# Black cloud/choke tubes



## Duckslayer04 (Oct 2, 2005)

I have a Drake killer and I was wondering if you can shoot black cloud out of it. The same for pattern master, ive heard it can rip out the studs?


----------



## fungalsnowgoose (Sep 11, 2004)

No after market chokes.


----------



## HATCHETMAN (Mar 15, 2007)

I've heard the drakekiller is a constriction type choke, if so you should have NO problems shooting black-cloud ammo through it. I have yet to examine the black cloud wads, but this would be the reason if any that they don't work in the patternmaster / wad-wizard type studded choke, not because of the flitestopper pellets being deformed.

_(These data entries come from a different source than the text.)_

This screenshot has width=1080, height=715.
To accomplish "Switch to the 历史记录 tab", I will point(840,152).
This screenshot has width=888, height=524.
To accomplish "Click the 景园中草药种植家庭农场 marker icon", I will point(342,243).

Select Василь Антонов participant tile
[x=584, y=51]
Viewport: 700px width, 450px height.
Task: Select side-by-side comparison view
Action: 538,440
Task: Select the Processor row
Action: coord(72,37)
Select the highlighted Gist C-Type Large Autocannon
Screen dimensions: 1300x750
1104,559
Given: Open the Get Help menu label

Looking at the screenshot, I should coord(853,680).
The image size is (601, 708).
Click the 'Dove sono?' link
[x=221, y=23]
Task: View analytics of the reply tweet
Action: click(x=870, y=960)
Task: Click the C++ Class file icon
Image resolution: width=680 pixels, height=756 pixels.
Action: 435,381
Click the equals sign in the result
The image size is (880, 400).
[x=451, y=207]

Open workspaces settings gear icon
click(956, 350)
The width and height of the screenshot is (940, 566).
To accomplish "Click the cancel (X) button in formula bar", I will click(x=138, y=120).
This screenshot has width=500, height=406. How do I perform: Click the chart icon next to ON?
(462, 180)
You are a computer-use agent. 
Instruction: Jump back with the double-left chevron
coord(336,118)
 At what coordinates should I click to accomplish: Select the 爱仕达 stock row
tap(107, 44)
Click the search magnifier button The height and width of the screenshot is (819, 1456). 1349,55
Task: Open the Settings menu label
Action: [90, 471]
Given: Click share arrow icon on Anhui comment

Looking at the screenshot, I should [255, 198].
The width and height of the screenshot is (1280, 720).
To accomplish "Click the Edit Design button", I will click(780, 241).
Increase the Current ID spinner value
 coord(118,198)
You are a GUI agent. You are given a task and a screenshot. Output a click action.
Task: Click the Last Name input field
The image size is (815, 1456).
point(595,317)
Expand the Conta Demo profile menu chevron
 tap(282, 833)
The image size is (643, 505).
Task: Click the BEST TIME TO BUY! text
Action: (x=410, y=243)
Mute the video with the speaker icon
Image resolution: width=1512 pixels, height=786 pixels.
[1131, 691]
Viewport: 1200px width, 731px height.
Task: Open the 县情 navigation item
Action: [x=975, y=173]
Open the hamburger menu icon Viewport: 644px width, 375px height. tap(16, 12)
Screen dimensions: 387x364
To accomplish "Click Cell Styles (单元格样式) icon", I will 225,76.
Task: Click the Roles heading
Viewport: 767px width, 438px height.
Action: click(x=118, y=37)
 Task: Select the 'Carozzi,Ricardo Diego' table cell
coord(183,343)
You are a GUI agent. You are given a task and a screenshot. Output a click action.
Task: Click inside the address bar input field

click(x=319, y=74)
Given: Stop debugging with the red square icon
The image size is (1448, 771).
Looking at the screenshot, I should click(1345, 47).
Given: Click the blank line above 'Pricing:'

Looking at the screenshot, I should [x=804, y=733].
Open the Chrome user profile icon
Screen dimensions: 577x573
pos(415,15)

Both of those chokes are rated for tungsten type shot, and if you've heard of the studs ripping out, you've heard some bullchit IMO. I will assume that the flitestopper pellets are nothing more than a purposefully deformed steel pellet, and if so it will indeed do more damage than will a perfectly spherical pellet as it changes it's tendency to "go straight through" the target. Unless the flitestopper pellets are some blend of steel and tungsten, I don't see where they can substantiate a 10-15 yard increase in killing effectiveness by simply deforming a pellet, unless it's heavier. You can get super-tight slug like performance with steel reloads by reducing the slits in a wad, or eliminating slits in the wad (which can be dangerous)...It looks like the wad is indeed un-slitted, and that would result in "scary" tight patterns through a standard choke. The PM and WW work to slow the wad by stripping it from the shot column, and the flitestopper wad already does that on it's own, which may be another reason for the terrible patterns from the strip-type chokes.


----------



## fungalsnowgoose (Sep 11, 2004)

I think the reasson is how the wad opens up the back end of the wad flowers and the constriction of the tube strips the wad out before it should be leaving the shot.


----------



## HATCHETMAN (Mar 15, 2007)

O.K. did a little more digging on the subject, and the reason Federal claims 10-15 yards extra killing range is because they claim the wad keeps the shot string together in the cup longer, which they claim has increased velocity downrange with little shot-column disruption. A gelatin penetration test or chrono at stated range would be the only way to really prove that claim. So turns out the reason it throws shoddy patterns with the stripping choke is that the weird shaped shot is designed to fly better fully contained in the shotcup, and the pm strips the shotcup away, so you're doing yourself more harm than good. Saw a few good pics on the foiles forum some weeks ago about kilintime carraway patterning a few with the patternmaster...It was NOT pretty, but it had a nice "spreader" effect...so the great use for the stuff may be for over the decoys with a PM, and use the regular stuff for everything else!! Interesting...love to hear what you guys have "heard"

HM


----------



## Leo Porcello (Jul 10, 2003)

So if it stays in the cup longer does that mean you have to shoot your birds at say 20 yards instead of 10 to let the shot get out and start to pattern?


----------



## justund223 (Aug 28, 2006)

i was watching some hunting show and they shot the black cloud into the gelitan at like 15 yards and the wad actually penetrated the gelitan. I think i am not going to use the stuff because i like to shoot geese within 20 yards and i think if they are any closer the black cloud is going to either rip em up or miss completely. I think this stuff is meant for 40 plus yard shots so it could be used as a third shell and be effective.


----------



## USAlx50 (Nov 30, 2004)

the more I read about this stuff, the more of a waste of money it seems to be..


----------



## HATCHETMAN (Mar 15, 2007)

I was kind of shocked to see the shotcup in one piece...this is a big time no no in steel shot loading manuals...It says to always slit the wads or else you get what equates to a steel "slug" fired at your target. I would believe the wad penetrating the gelatin at 15 yards...that's not far away at all!! Anyhow I shoot the WW, so I won't be trying the stuff...might consider it if it were the same price as regular steel, but alas it is not.


----------



## Nick Roehl (Mar 7, 2002)

I bought a box of 3" #2's. I'm gonna let'em rip this weekend. I just had to try them. :sniper:


----------



## nodakoutdoors.com (Feb 27, 2002)

Ask Kevin, I'm sure he'd know.

http://www.drakekiller.com


----------